Twilight Of The Idols, Part II: Homework Edition

Today's article is courtesy of our friend HIM.
No one reads the interwebs looking for homework. No one. Some might read it for help with homework. But not even the most diligent student sits down and says: okay, technology, make me do the heavy-lifting. And this isn’t even school. This is a glam website!
But I ask you to humor me. Listen to and watch this:
Now do the same with this:
By any reasonable standard, several things become apparent. First, the people in the first video look smelly. But I digress before I even start. The first video captures a mood and vibe that sounds utterly authentic. The second video capture a sound and a feeling that seems . . . well, artificial. When I first heard this I had the strangest sensation. Then I had the oddest thought: this is classic rock if Cher and a robot made it.
I have no problem with crisp production. I can deal with brickwalling. I can forgive a host of sins and miss a lot more. Case in point: Sabbath’s 13 sounded just fine to me (even if I kept imagining what it might sound like if Dio sang those songs). Slayer’s albums have gotten louder and louder, even as they have begun to seem similar, and I still buy the product. I am a fan of metal. I ride the rails. I know the routes.
I also have no issue with old masters being updated with new maestros. Blackmore operates in a realm that is by turns understandable and ridiculous. He graced us with more sweet licks than a child hunkering down on a Tootsie-Pop. But he also helped reaffirm the image of the self-indulgent, bigger than thou, guitarist. Dee Snider, a man I respect, bashed former Whitesnake guitarist Aldrich. But Aldrich has achieved more in his niche than Snider is willing to admit. At some level, Snider’s rant is envy coupled with promotion; at another, it is promotion coupled with regret.

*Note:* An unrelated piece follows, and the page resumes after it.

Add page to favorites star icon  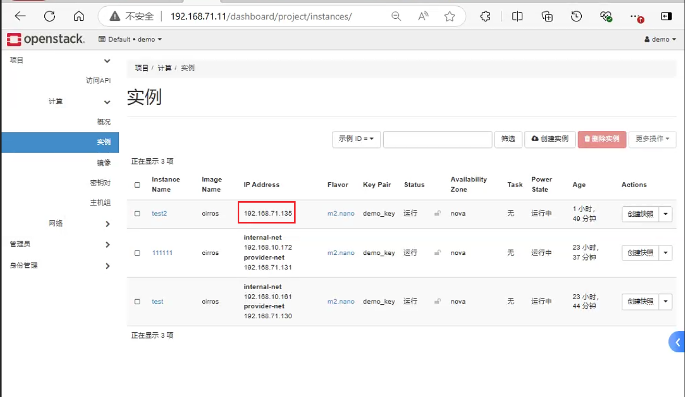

Here’s the thing: Whitesnake has not been, for a long time, anything other than a conveyance for Coverdale’s slightly new-agey/clearly old-agey ego. He is at peace. He is blissful. Every press release from his mountain non-redoubt is affirmative, forward-thinking, and upbeat. He probably skips rocks across Lake Tahoe after Tantric sex and before making an egg-white omelet. But Coverdale is also an old man, with new teeth, and a penchant for taking his shirt off. It is off-putting in a way that makes Phil Collen seem polite. Picture your grandma/pa taking her/his shirt off at the slightest provocation, then thrusting towards you, then singing to you, and then you think:
What the hell was that? It sounds like a cat coughed up Vince Neil’s voice and then slapped David Lee Roth’s bald head with the scraps.
But the second clip is so processed, so stripped of any semblance of a real voice, that you wouldn’t know that Coverdale is a spent force holding on to a glimmer of a career as an elder statesman of rock. Watch that video again. Hear those soaring notes in the chorus of "Stormbringer"? Notice they don’t even try to suggest—as autotuned as they are—that the majority of them are coming from his yamhole? Now listen to the first clip. There is some studio finesse afoot. But it is Coverdale and it is a Coverdale that many—men and women alike—would mind seeing smiling and undressing on stage as he pokes the microphone stand up in the air and into the audience like a metal phallus. The Coverdale of old could Download all over Donington. Today's Coverdale would be lucky to belt out the first (and only) verse of "Viva Viagra."
The point? This is what time and age have wrought. This is what we are left with and what we have to look forward to as time passes. It is the metal version of Pink Floyd’s meat grinder: a legendary band’s song, shoved through a fading band’s newest release (The Purple Album if you were wondering), replete with great musicians (Reb Beach and former Night Ranger Joel Hoekstra on guitars, Michael Devin on bass, and Tommy “Is that man really still alive?” Aldridge on drums), and a singer that has nothing left to prove . . . and proves it. In spades. With the help of HAL.
Oh, the tour. The tour. It will happen. And now, instead of fairly glossy studio fare that only occasionally lives up to its promise live, we will get a Whitesnake (version 17.66) take on a lesser, though still wonderful, version of Deep Purple. With grandpa/ma milking it for all it is worth. Still, fans will clamor for it. They will say (as we all do when we are fanboys who look the other way): “the ‘Snake is back!!” Sure. It is. But it is a flaccid snake that can barely slide it in to the entrance.
So what is it worth? This is that tipping point in a band’s existence that finds them and their fans facing down a choice: is the music worth the memories or are the memories worth the music? To my mind, the answer is simple. It is the music that comes first. And The Purple Album suggests that, regrettably, for Coverdale, the memories are all that matter. Sadly, fans are now forced to stand or fall, with Whitesnake and increasingly other bands of our youth, on the merits of that question.